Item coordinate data
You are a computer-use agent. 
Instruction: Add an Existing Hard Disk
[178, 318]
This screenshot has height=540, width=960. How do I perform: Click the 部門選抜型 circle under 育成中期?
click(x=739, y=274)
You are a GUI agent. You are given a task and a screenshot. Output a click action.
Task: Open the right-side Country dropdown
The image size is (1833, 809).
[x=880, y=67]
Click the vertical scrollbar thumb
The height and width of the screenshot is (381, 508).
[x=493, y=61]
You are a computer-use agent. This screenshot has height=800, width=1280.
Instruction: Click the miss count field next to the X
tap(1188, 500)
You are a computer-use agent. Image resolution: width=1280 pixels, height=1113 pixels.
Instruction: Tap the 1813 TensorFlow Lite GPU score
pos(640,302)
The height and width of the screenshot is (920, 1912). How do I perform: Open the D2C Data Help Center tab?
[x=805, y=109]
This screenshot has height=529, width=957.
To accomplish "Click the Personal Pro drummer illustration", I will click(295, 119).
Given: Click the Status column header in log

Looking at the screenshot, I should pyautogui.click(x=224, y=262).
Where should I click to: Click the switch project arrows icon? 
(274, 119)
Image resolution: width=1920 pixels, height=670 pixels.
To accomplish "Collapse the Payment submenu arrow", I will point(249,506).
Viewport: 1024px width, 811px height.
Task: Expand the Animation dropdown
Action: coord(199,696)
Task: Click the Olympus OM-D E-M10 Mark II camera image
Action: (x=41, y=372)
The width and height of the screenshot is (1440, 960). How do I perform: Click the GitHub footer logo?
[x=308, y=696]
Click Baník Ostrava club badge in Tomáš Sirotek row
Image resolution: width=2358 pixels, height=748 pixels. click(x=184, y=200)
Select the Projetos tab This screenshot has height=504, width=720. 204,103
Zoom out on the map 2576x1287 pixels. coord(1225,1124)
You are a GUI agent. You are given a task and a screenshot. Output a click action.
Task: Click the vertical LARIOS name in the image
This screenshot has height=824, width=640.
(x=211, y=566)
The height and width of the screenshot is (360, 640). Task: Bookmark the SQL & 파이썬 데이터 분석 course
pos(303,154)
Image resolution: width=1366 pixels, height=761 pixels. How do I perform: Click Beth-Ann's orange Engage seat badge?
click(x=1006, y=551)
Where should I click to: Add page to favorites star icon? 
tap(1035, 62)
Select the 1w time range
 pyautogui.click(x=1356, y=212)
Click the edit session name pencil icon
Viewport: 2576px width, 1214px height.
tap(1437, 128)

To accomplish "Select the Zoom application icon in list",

**Task brief:** Return the data word for word, starting at its first line and ending at the line that contains "[x=493, y=61]", with both of those lines included.

**Exercise answer:**
You are a computer-use agent. 
Instruction: Add an Existing Hard Disk
[178, 318]
This screenshot has height=540, width=960. How do I perform: Click the 部門選抜型 circle under 育成中期?
click(x=739, y=274)
You are a GUI agent. You are given a task and a screenshot. Output a click action.
Task: Open the right-side Country dropdown
The image size is (1833, 809).
[x=880, y=67]
Click the vertical scrollbar thumb
The height and width of the screenshot is (381, 508).
[x=493, y=61]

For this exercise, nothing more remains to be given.